- Born: Pierre Robin 1866
- Died: 1950 (aged 83–84)
- Known for: Pierre Robin sequence
- Medical career
- Profession: stomatologist, dental surgeon

= Pierre Robin (surgeon) =

French dental surgeon who first described Pierre Robin sequence

Pierre Robin (/fr/; 1866–1950) was a French stomatologist (dental surgeon) from Paris. He was professor at the French School of Stomatology, and from 1914, he was editor-in-chief of the Revue de Stomatologie.

In a series of articles, beginning in 1923, Robin described the combined condition of underdevelopment of the mandible and retraction of the tongue. His first papers described clinical observations in young adults who had small jaws, and who also had upper airway obstruction during sleep. Robin proposed a novel idea of holding the lower jaw forward and mouth open, through the use of special dental splints; and specifically with an invented and novel device he later called the "Monobloc". This invention predated the eventual development of mandibular advancement splints used by dentists in sleep medicine today.

In a series of articles, Robin demonstrated that in adults, small mandibles lead to a series of both local dental and malocclusion effects, as well as wider systemic medical problems, including the development of what came to be known as Obstructive Sleep Apnoea.

In newborns, and young children he pioneered the understanding of the effects of small jaws as beginning from birth, and how the condition of glossoptosis may also lead to spontaneous or unexpected infant fatality during sleep, or what is now considered as cot death or Sudden Infant Death Syndrome. He is credited with recognizing that lying at-risk babies on their backs potentiated upper airway obstruction – by choking on the "fallen tongue" and his advice of prone (tummy lying) sleeping and feeding techniques were widely adopted in France and internationally at the time.

Later in the 1960s, authors writing in British Oral Surgery journals, and in particular David Poswillo, a New Zealand Oral & Maxillofacial Surgeon and UK based teratologist, postulated that the combination of am extremely small mandible, and oligohydramnios during late pregnancy, combined to produce a particularly unique form of non-formation of the palatal shelf – a condition distinct from other more usual forms of cleft palate.

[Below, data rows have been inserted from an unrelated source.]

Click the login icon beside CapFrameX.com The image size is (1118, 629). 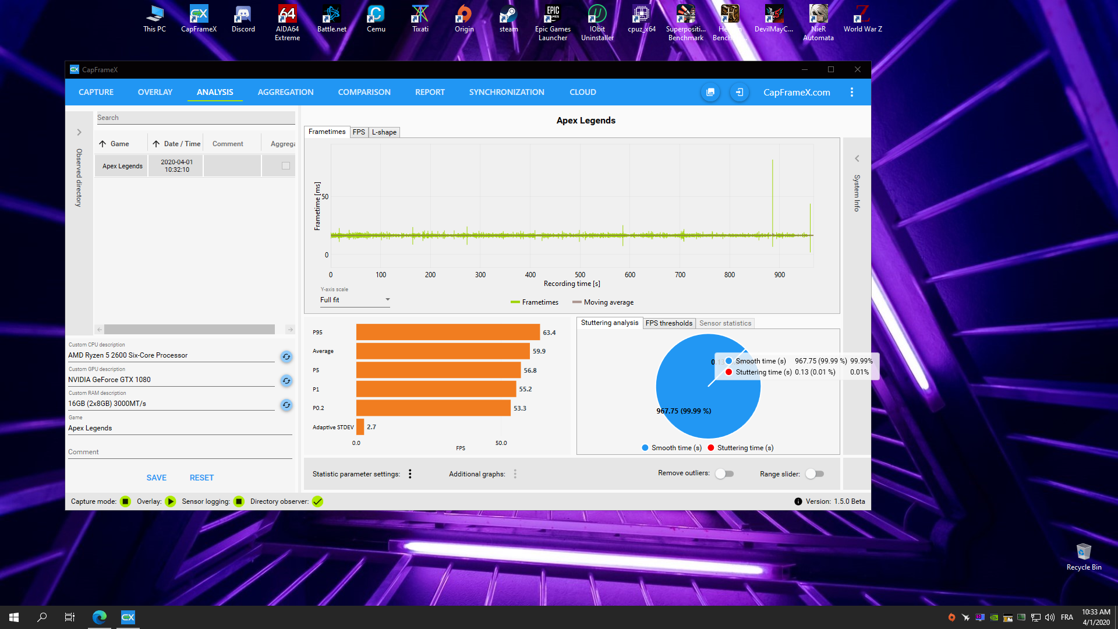(x=739, y=92)
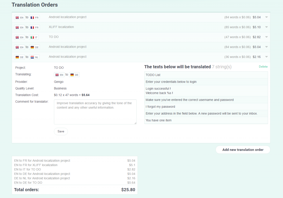Image resolution: width=283 pixels, height=198 pixels.
Task: Click the You have one item string entry
Action: click(x=206, y=120)
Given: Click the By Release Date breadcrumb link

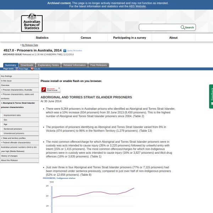Looking at the screenshot, I should 30,45.
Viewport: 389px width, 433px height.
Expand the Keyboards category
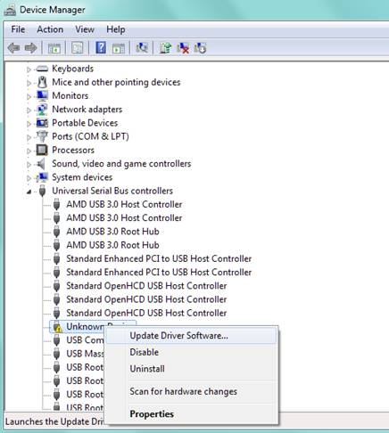(x=29, y=69)
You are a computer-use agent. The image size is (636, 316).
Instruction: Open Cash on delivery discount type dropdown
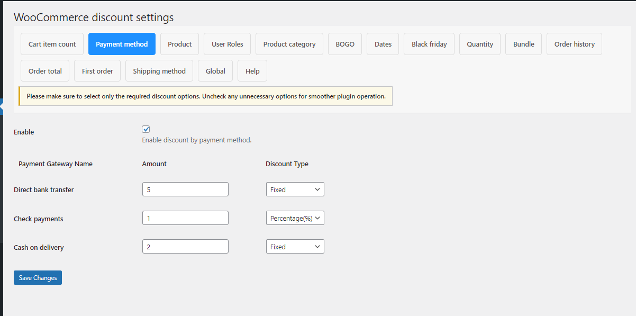click(x=295, y=246)
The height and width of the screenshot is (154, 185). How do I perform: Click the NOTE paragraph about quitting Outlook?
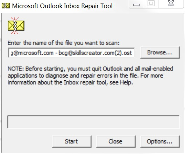tap(90, 75)
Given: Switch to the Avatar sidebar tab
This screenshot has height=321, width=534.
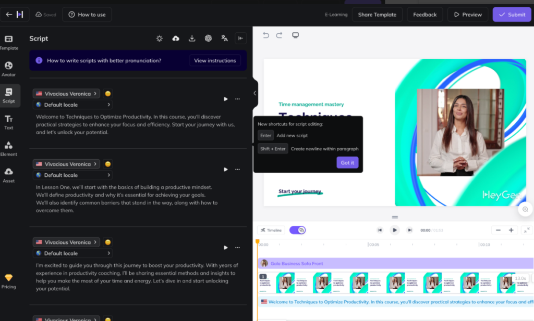Looking at the screenshot, I should 9,69.
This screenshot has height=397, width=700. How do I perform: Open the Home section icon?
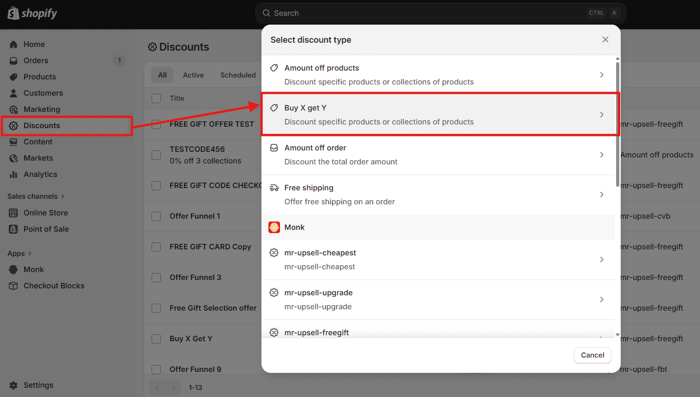(13, 44)
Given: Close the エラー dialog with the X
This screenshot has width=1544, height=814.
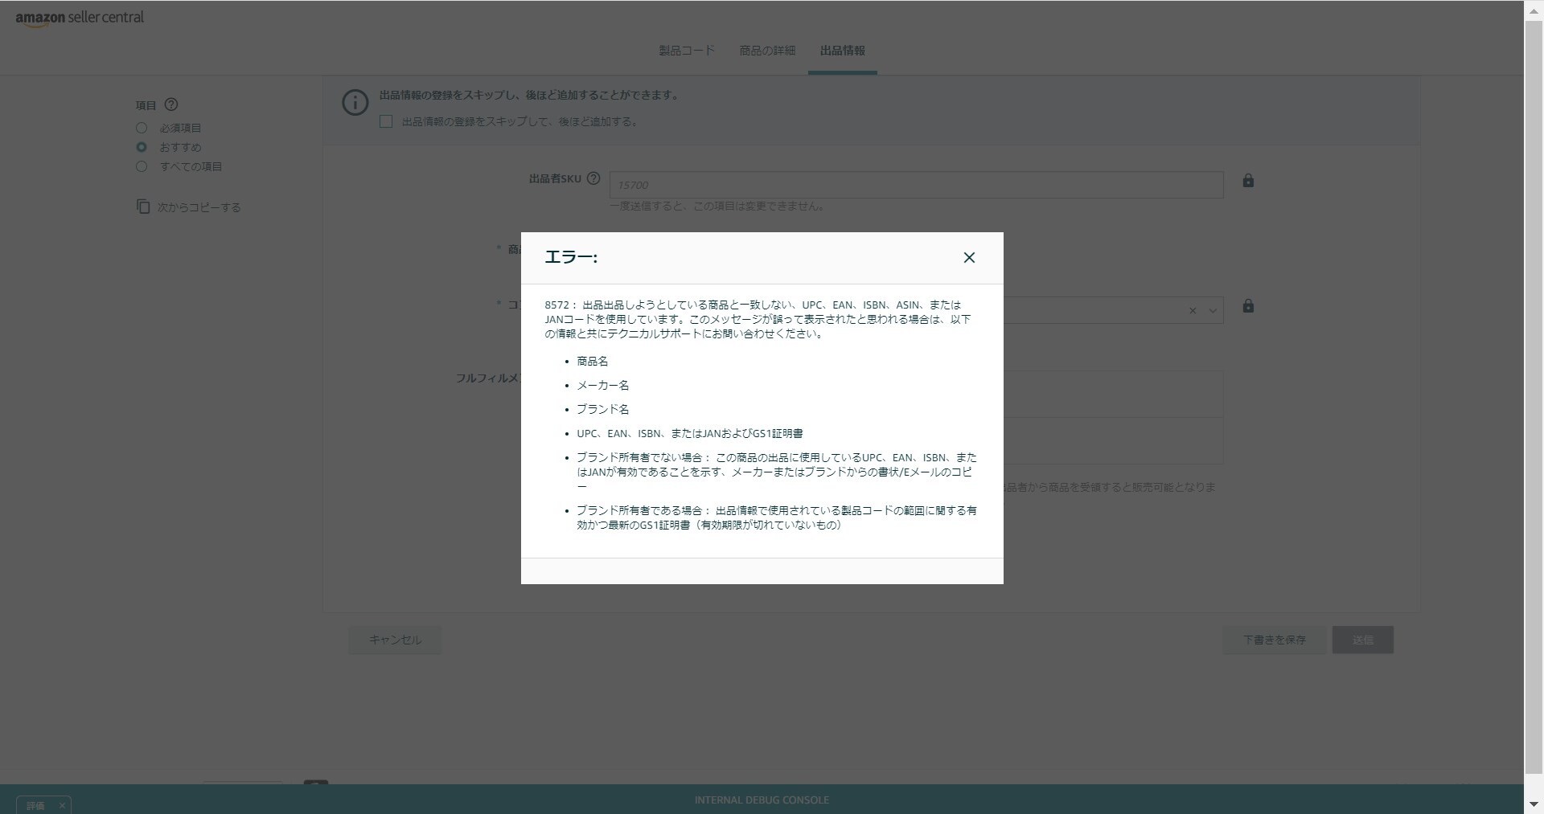Looking at the screenshot, I should pos(969,258).
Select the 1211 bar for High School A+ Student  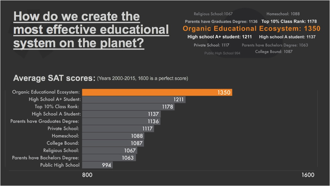[134, 100]
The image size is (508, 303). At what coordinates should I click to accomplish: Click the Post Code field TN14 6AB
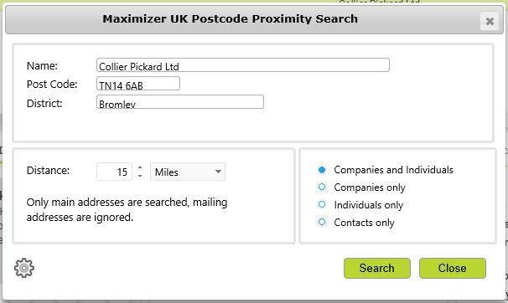pyautogui.click(x=138, y=84)
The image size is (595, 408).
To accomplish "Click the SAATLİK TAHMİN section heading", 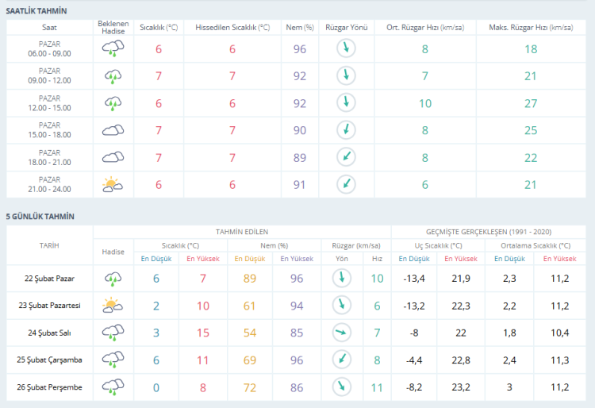I will [36, 11].
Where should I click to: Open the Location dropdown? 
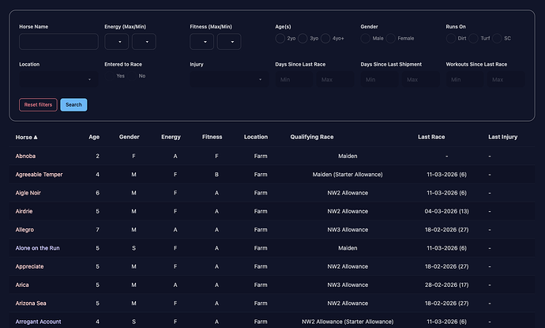57,79
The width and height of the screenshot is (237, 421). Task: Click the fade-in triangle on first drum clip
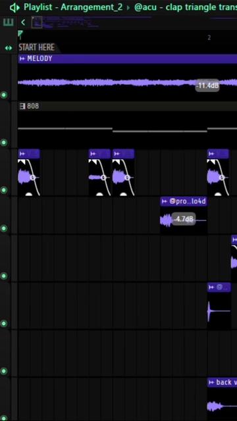(20, 162)
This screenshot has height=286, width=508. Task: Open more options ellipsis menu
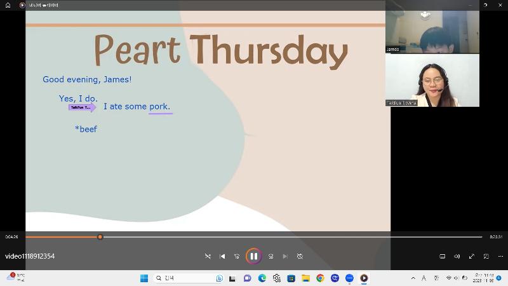pos(500,256)
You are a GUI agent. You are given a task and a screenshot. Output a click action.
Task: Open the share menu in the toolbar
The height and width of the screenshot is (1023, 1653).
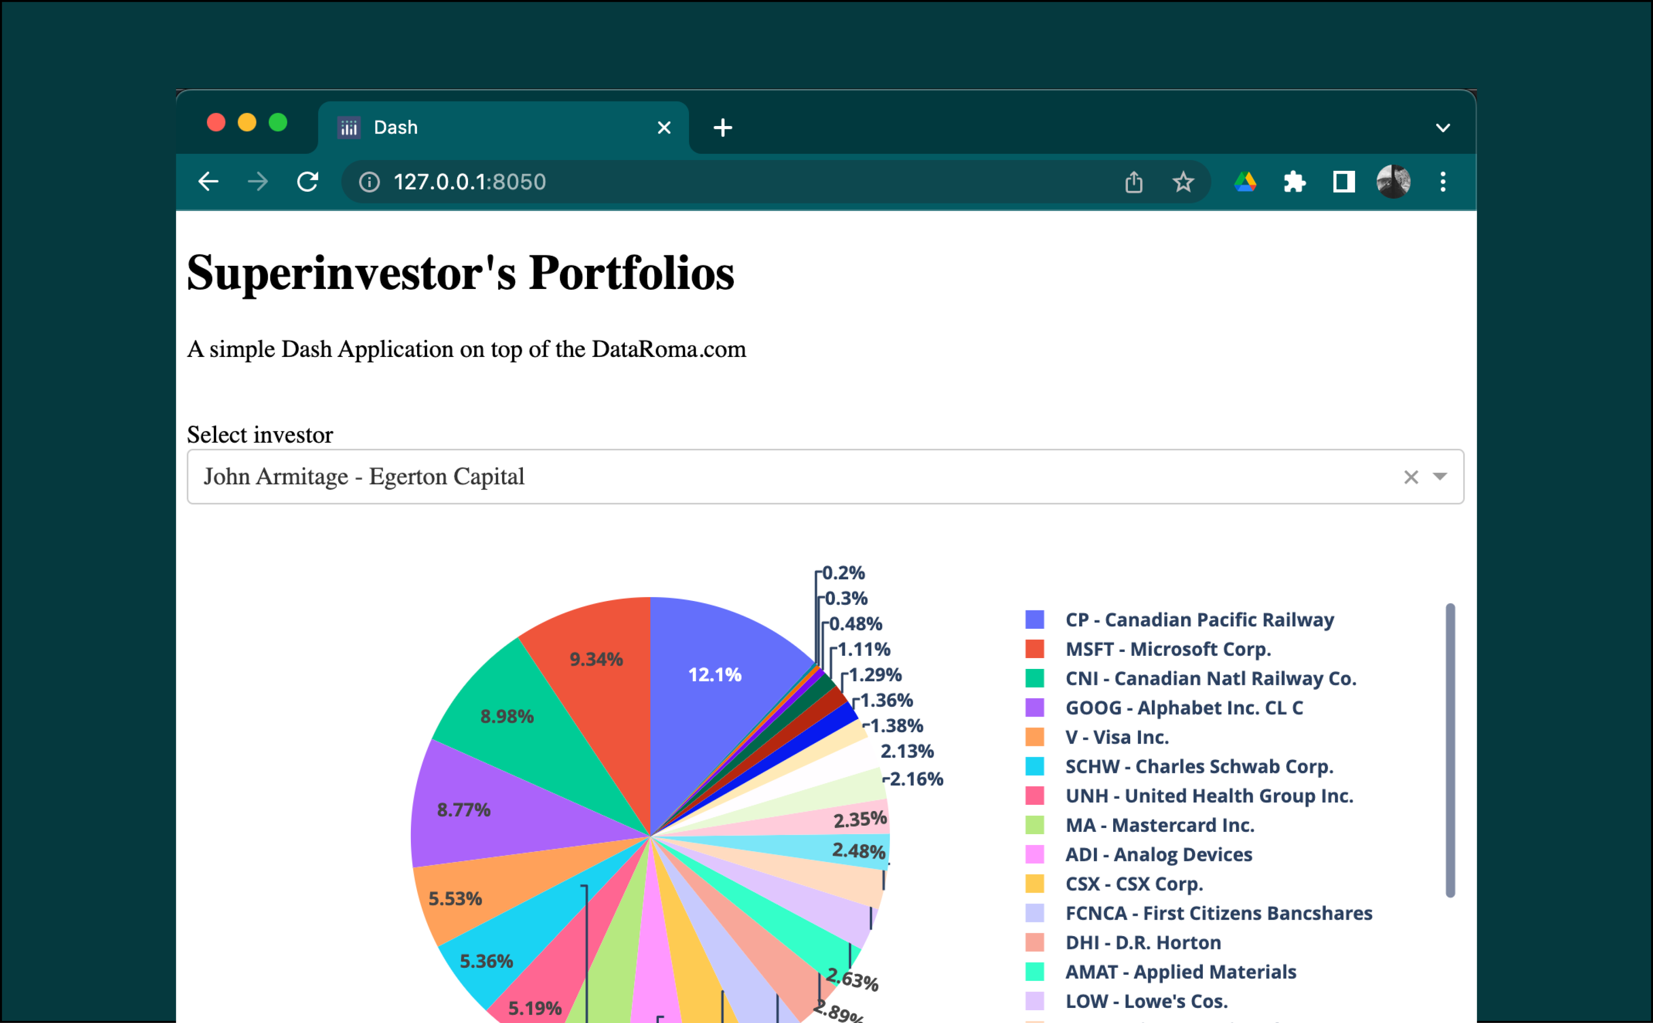click(x=1134, y=181)
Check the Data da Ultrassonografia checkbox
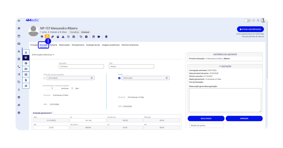Screen dimensions: 283x148 tap(44, 78)
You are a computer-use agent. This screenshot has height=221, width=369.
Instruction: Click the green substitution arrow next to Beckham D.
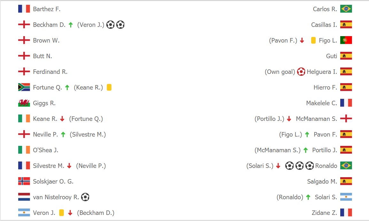click(x=71, y=25)
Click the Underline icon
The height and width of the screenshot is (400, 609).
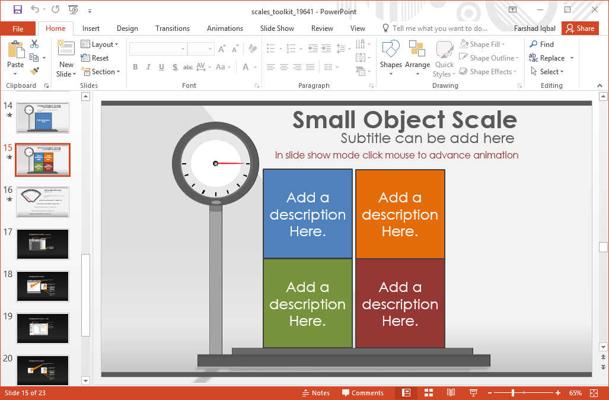(161, 67)
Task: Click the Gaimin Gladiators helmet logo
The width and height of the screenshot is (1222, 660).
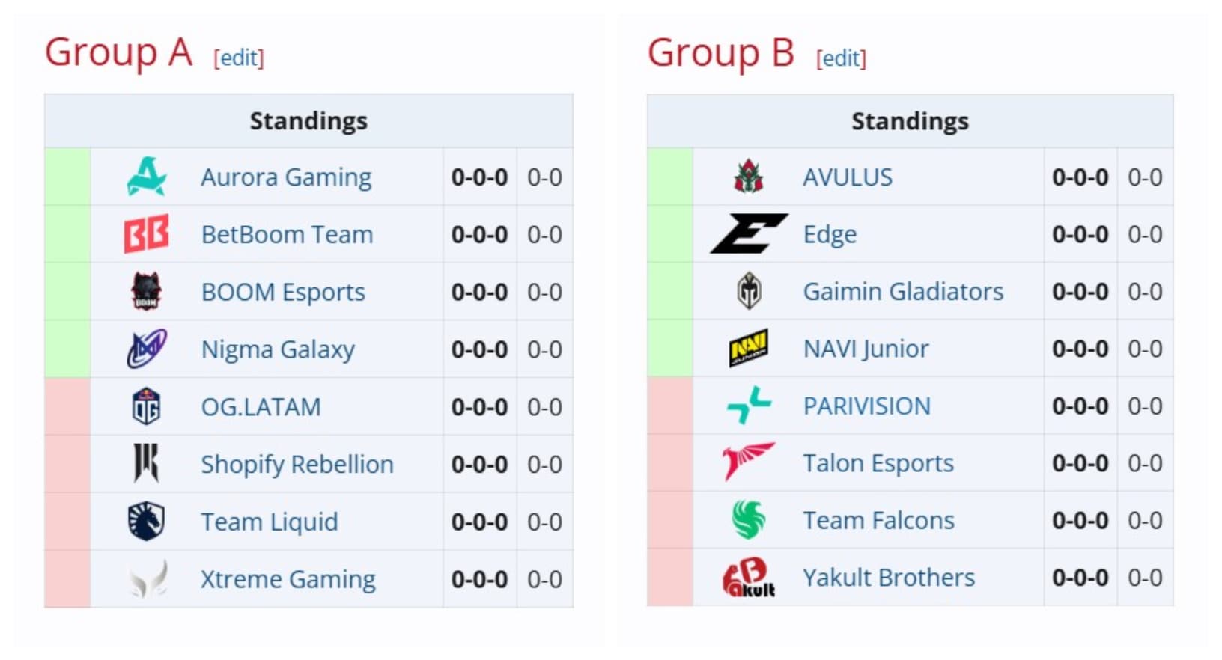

In honor of Pierre Robin, who had also seen and first described this rare type of cleft in neonates with extremely small lower jaws, Poswillo proposed the term Pierre Robin sequence as posthumously named after him. This rare cleft condition is separated from the eponymous term Pierre Robin Syndrome, which Robin had at first termed "Le Grand Syndromie du Glossoptosis", and that was originally meant to describe the simple combined local and systemic effects of mandibular hypoplasia innately associated with glossoptosis. Distinct to "Pierre Robin Sequence", which now specifically references the rare palatal cleft condition, and occurs in about 1:80,000 live births, Robin postulated that the most obvious and ubiquitously linked association of glossoptosis, being the small lower jaw, had a natural frequency of a minimum of 40% of the adult Paris population of the time.

In the popular description, and more specifically used in maxillofacial surgery, the term "Pierre Robin" or "Pierre Robin mandible" is informally used to describe a very small lower jaw in both infants and adults. More typically, the condition of "Pierre Robin Syndrome" as used by Medicare Australia must satisfy that the patient has 1. Mandibular hypoplasia, 2. Glossoptosis and 3. With or without an associated palatal cleft.

Rue Pierre Robin in Lyon, France, is also named for him.